> Отрывок документа
***

В 5 часов слуга Федоров доложил о Виллие; он едва мог его расслышать, так как слух его стал особенно туг, он сам замечал это и говорил, что это происходит от лихорадки и что это у него было уже в первые дни при заболевании рожею. Он упрекал своего камердинера, что он говорит тише обыкновенного, тогда как он слышал хуже обыкновенного. Он приказал пригласить Виллие; он просил также и Виллие говорить громче. Виллие посоветовал ему предпринять лечение, но он долго отказывался. Виллие хотел, чтобы он сделал это тотчас же, но он отказывался, обещая, что он сделает это на другой день утром, тотчас, как только захотят этого от него, между тем как, принимая с вечера, он испортит себе ночь, а между тем, он надеется, она будет такою же, как и предыдущая. Виллие уверял, что действие должно произойти до ночи, и упрашивал его принять, я сзади Виллие глазами умоляла о том же. Наконец он мне сказал: «Вы держитесь того же мнения, что Виллие?» Я ответила знаком, что да. «Ну хорошо», – сказал он, и Виллие пошел приготовлять пилюли. Они были готовы через полчаса. Виллие принес их, в это время вошел князь Волконский, двух пилюль не хватало, они спрятались в рукаве, где их нашли, и смеялись над этим фокусом. Мы оставались одни еще до 7 часов вечера. Тогда он мне сказал, чтобы я его оставила, потому что приближалось действие лекарства. Я сказала ему: «Я еще увижу вас?» – «Да, сегодня вечером».
Но так как до 9 часов вечера он не присылал за мной, я приказала позвать Виллие, который сказал мне, что лекарство отлично подействовало и что он после этого заснул и теперь еще спит. Виллие принялся весело болтать, наконец я ему поручила сказать императору, если он его увидит, когда тот проснется, что я уже легла спать, так как уже поздно, и пожелала спокойной ночи Виллие. Действительно, он спал на канапе до полуночи и проснулся только, чтобы перейти на кровать.
В субботу 7-го он пришел ко мне между 11 и 12 часами. Он сказал мне, что чувствует себя лучше: «Вчера, когда я сидел там, я испытывал какое-то крайне тягостное ощущение, и вечером, когда я просил вас оставить меня вследствие действия лекарства – это было не столько потому, ибо действие наступило только через двадцать минут, а потому, что я чувствовал какое-то смутное беспокойство, мне было стыдно, если бы меня увидели в таком состоянии: я не знал, куда мне деваться». Он согласился, что потом ему помогли; он был как всегда желт, но более весел. Мы занялись раковинами, которые я собрала; наконец он сказал, что я должна идти гулять, а он пойдет работать. Я уговаривала его не работать по стольку, что это ему повредило накануне. Он отвечал мне: «Это сделалось столь привычным для меня, что я не могу без этого обходиться, и я чувствую пустоту в голове, когда ничего не делаю; если я оставлю свой пост, то мне придется поглощать целые библиотеки, иначе я сойду с ума».

***

> Учебный материал
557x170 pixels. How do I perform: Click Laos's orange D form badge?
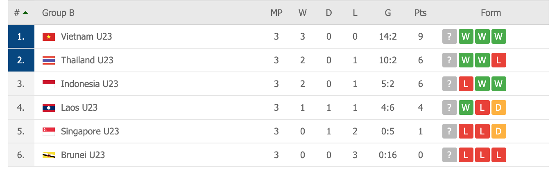(x=498, y=108)
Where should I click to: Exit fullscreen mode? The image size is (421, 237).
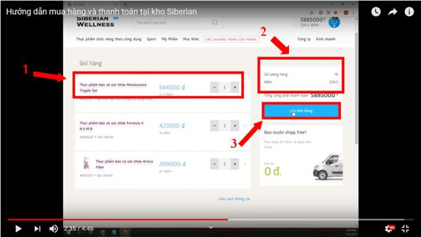click(405, 228)
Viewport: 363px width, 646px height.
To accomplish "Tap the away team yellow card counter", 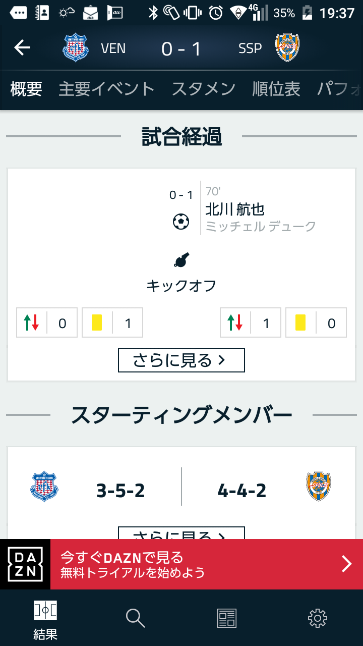I will pyautogui.click(x=316, y=323).
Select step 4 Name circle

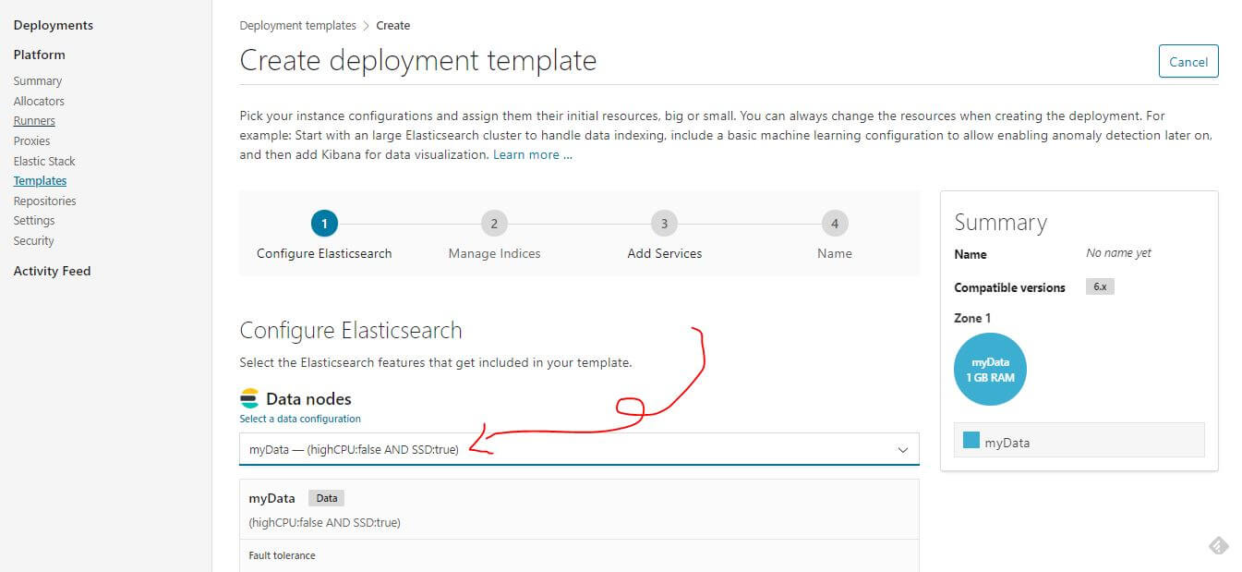835,224
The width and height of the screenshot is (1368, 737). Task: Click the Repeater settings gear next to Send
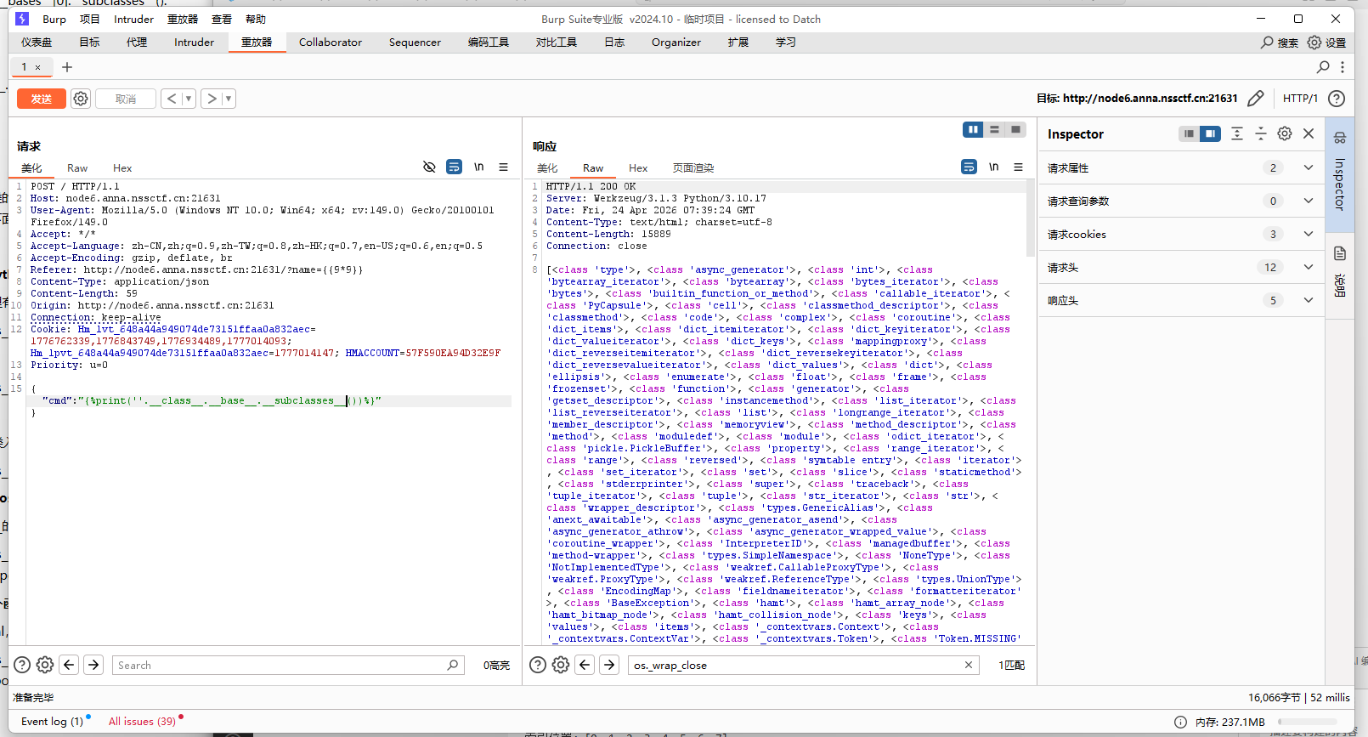[81, 99]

***

> Задание 1
Ответьте на вопросы по отрывку о болезни императора:
(а) В котором часу слуга Федоров доложил о Виллие?
(б) Где император спал до полуночи, прежде чем перейти на кровать?
(в) Между какими часами он пришел в субботу 7-го?
> Задание 2
Продолжите отрывок о болезни императора, начав сразу после его последней фразы.
Пункты учебного материала представляют собой отдельный материал и с отрывком не связаны.

> Ответ 1
(а) В 5 часов.
(б) На канапе.
(в) Между 11 и 12 часами.

> Ответ 2
Когда я возвратилась с прогулки, он прислал мне последнее письмо, приглашая меня присутствовать за его обедом. Я поспешила туда. Он ел суп с крупой и сухую кашу с бульоном. Он продолжал принимать слабительные средства; после своего скромного обеда он ходил по комнате, остановился около одного из комодов и привел в порядок пакеты с бумагами для отправки; но через некоторое время он мне сказал: «Вам нужно меня скоро оставить, ибо мое лекарство действует, мой желудок не удерживает ничего». Он отослал меня обедать.
Между 3 и 4 часами он пришел ко мне и застал меня лежащей на диване, который он делал для меня и из которого я сделала себе кровать. Я ему сказала, что, собственно говоря, ему бы следовало лечь, а не мне, и приглашала его лечь, он сначала было поколебался, а потом сказал, что теперь же отправится лечь к себе. Мы немного побеседовали. Потом он поднялся и сказал: «Я пришел узнать, почему вы не отправились на прогулку, после обеда была такая хорошая погода». Я ему сказала, что дышала воздухом в окно и что я получила два удовольствия: слушать море и слышать звон прекрасного колокола греческой церкви Константина и Елены; я с таким увлечением описывала ему звон этого колокола, что он сказал мне с улыбкой: «Вот вы увидите, что вам так здесь понравится, что вы не сможете отсюда уехать». Около 7 часов он пригласил меня к себе.